■ Work to complete: Each line of the material below is to be checked for "computer"; the number of matching lines is the only output expected.

□ □ □ □ □ □ □

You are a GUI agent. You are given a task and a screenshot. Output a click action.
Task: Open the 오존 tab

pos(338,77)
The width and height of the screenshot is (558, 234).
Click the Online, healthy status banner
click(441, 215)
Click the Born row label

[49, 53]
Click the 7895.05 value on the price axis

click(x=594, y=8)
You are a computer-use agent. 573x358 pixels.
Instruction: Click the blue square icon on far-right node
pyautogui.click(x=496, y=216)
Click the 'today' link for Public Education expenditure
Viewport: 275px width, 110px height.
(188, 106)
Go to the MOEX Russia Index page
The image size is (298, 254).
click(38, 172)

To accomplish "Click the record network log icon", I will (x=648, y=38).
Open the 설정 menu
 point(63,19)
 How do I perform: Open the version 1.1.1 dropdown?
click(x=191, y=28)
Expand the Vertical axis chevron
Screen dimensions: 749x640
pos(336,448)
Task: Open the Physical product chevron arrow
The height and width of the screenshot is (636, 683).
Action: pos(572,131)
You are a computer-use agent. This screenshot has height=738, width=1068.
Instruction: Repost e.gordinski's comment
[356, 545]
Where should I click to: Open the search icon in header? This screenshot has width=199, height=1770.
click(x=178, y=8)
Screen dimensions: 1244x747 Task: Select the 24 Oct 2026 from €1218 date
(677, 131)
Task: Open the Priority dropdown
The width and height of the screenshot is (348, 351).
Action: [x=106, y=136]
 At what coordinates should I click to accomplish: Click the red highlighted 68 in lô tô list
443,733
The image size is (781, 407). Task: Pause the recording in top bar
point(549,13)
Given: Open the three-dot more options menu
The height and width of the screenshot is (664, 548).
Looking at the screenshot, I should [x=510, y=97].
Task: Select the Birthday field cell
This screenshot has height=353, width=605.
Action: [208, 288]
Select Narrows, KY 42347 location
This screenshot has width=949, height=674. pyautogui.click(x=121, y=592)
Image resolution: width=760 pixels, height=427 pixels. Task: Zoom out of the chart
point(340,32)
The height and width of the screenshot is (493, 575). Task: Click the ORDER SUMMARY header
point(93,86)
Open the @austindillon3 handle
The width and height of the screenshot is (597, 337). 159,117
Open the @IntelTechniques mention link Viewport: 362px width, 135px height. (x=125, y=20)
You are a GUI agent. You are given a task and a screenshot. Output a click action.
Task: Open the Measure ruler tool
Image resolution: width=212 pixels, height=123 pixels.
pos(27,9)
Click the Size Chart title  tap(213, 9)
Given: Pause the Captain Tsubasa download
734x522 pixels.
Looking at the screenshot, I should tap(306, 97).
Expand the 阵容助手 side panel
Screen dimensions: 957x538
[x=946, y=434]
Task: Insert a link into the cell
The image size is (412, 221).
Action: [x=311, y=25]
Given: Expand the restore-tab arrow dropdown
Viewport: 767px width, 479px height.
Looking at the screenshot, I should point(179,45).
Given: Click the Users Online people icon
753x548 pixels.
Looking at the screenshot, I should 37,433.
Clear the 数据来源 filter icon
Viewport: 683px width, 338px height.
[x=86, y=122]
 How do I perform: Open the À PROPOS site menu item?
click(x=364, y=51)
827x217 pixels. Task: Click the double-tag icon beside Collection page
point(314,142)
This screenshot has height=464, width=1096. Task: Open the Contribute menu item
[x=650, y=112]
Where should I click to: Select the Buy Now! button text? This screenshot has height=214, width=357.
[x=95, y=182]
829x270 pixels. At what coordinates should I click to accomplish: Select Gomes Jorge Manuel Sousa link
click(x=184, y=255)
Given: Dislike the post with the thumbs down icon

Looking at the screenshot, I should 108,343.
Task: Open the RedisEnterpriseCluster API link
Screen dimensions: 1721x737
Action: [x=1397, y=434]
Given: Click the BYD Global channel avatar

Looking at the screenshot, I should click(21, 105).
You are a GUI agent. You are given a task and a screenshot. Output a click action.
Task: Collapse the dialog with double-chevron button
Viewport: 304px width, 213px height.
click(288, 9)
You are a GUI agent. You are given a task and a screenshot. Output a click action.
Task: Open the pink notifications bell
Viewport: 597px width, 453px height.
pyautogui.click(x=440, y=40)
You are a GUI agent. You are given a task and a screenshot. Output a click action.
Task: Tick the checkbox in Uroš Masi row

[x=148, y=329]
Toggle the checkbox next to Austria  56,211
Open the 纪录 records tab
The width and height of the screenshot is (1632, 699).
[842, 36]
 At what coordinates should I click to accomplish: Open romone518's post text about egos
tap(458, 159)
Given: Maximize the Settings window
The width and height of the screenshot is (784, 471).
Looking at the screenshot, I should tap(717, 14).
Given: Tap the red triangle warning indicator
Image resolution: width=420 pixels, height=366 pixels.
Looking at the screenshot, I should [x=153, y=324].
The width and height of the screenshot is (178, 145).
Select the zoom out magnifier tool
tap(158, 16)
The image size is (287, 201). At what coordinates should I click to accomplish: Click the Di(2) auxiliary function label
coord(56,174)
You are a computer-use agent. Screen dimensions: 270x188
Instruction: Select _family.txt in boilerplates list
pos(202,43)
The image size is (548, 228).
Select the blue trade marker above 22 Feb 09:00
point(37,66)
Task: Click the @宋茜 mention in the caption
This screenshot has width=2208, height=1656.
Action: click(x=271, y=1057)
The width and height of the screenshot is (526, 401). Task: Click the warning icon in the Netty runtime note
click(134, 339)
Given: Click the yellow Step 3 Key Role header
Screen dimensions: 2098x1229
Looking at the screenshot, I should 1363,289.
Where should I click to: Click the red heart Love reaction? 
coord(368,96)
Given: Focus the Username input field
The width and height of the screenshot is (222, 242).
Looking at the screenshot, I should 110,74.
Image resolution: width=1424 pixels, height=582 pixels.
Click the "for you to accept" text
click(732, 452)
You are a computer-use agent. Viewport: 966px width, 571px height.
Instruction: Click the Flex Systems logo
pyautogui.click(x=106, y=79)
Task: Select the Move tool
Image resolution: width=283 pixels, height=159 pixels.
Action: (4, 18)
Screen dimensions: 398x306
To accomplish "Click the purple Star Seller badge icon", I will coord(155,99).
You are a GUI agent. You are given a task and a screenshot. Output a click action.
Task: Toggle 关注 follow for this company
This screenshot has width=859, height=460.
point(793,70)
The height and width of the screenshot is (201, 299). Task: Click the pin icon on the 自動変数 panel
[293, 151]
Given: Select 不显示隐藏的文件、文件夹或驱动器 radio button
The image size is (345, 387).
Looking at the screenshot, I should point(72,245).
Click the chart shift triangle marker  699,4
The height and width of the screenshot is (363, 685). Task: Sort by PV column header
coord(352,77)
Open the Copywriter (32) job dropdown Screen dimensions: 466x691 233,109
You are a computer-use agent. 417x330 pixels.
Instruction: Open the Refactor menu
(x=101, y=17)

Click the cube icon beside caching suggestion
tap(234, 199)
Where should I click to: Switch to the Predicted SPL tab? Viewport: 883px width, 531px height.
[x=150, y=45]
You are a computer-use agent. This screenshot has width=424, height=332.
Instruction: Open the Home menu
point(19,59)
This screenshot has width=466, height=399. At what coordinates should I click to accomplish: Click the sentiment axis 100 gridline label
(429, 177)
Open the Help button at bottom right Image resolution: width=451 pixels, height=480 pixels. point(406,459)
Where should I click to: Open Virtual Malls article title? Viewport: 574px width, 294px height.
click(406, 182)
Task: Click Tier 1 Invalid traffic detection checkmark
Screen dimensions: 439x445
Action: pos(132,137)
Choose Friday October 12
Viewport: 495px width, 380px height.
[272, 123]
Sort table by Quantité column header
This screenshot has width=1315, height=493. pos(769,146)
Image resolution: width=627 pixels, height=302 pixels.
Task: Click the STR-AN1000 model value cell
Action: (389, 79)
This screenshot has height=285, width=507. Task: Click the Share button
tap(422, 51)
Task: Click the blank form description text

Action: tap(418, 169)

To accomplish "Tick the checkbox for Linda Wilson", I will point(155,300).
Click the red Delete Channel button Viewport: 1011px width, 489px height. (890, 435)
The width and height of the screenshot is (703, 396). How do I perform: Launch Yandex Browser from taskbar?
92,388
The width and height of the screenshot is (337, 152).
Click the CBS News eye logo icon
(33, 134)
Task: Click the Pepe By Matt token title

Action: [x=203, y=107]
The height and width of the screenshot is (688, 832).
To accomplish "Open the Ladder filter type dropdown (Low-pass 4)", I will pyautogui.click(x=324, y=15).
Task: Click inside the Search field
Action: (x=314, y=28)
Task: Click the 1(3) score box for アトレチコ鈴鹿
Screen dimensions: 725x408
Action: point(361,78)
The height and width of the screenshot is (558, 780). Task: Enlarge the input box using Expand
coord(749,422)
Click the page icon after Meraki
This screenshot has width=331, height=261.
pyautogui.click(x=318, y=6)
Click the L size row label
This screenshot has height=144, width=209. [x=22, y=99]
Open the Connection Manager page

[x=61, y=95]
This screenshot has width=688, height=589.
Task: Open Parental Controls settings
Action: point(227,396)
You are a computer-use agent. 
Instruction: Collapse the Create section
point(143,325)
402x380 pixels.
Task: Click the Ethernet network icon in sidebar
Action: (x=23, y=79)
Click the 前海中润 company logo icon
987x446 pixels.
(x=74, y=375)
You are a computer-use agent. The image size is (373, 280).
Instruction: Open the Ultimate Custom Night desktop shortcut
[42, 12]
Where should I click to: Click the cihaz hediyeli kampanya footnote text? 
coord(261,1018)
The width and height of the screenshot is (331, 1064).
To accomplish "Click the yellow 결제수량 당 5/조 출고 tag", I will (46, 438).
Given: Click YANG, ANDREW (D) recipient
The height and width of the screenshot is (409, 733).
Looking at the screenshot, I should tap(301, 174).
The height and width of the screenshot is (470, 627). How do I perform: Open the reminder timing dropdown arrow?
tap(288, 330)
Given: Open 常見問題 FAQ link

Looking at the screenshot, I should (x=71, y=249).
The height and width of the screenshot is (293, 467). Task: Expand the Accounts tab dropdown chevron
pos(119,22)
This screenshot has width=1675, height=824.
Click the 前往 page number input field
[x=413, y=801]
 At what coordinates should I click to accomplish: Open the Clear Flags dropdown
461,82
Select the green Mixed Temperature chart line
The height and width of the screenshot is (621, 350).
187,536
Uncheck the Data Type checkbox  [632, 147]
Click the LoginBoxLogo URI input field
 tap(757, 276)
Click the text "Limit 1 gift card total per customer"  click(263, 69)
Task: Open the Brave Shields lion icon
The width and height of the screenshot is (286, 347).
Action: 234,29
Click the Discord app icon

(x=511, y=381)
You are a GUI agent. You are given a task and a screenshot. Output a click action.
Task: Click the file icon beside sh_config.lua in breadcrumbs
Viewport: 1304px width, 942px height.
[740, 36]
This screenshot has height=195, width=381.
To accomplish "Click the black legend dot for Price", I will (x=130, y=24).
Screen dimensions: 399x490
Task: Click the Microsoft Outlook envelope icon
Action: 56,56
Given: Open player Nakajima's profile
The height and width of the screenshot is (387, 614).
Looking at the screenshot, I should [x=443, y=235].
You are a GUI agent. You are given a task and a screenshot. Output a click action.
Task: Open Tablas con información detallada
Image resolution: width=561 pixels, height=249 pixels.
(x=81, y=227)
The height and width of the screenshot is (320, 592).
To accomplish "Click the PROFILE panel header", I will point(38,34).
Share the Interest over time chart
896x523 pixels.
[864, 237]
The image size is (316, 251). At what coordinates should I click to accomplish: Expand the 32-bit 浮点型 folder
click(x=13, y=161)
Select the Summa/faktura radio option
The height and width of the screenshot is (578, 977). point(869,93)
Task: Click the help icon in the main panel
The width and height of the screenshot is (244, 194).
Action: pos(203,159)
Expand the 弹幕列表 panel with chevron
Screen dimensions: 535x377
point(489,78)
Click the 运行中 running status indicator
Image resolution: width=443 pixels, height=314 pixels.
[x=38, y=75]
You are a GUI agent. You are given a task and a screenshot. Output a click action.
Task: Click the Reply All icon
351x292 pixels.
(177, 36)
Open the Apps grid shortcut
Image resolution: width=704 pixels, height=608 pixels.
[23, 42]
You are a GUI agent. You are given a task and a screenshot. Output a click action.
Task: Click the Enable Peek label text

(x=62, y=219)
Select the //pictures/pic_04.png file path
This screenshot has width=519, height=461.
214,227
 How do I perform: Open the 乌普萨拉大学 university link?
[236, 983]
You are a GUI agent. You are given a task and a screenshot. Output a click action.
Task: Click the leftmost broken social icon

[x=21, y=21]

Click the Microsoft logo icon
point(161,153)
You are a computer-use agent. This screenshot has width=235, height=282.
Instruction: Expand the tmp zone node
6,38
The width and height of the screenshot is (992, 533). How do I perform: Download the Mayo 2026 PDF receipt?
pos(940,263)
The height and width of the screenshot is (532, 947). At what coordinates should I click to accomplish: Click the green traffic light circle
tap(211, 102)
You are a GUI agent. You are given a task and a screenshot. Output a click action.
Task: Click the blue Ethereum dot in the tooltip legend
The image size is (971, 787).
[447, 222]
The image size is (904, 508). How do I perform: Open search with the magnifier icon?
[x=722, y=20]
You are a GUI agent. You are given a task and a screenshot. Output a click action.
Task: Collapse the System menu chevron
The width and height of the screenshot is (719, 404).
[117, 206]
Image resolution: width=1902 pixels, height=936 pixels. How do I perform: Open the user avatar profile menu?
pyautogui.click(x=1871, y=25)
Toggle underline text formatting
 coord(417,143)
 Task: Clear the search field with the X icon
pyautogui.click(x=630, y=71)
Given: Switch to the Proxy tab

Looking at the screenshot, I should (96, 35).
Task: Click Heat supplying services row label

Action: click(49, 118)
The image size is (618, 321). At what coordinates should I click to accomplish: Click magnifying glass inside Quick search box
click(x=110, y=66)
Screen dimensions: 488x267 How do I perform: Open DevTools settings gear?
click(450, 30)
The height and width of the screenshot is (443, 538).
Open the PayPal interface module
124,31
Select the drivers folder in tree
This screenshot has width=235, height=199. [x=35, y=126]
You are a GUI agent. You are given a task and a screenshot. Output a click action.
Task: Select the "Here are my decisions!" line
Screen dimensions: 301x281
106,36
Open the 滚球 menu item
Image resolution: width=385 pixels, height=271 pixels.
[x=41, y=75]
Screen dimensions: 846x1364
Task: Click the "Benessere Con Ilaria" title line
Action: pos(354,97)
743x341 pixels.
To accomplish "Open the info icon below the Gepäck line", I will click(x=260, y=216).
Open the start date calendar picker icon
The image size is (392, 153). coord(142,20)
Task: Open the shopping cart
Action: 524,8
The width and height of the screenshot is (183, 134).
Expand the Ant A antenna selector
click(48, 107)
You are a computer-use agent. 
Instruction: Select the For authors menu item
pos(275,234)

□ □ □ □ □ □ □

■ Completed task: 10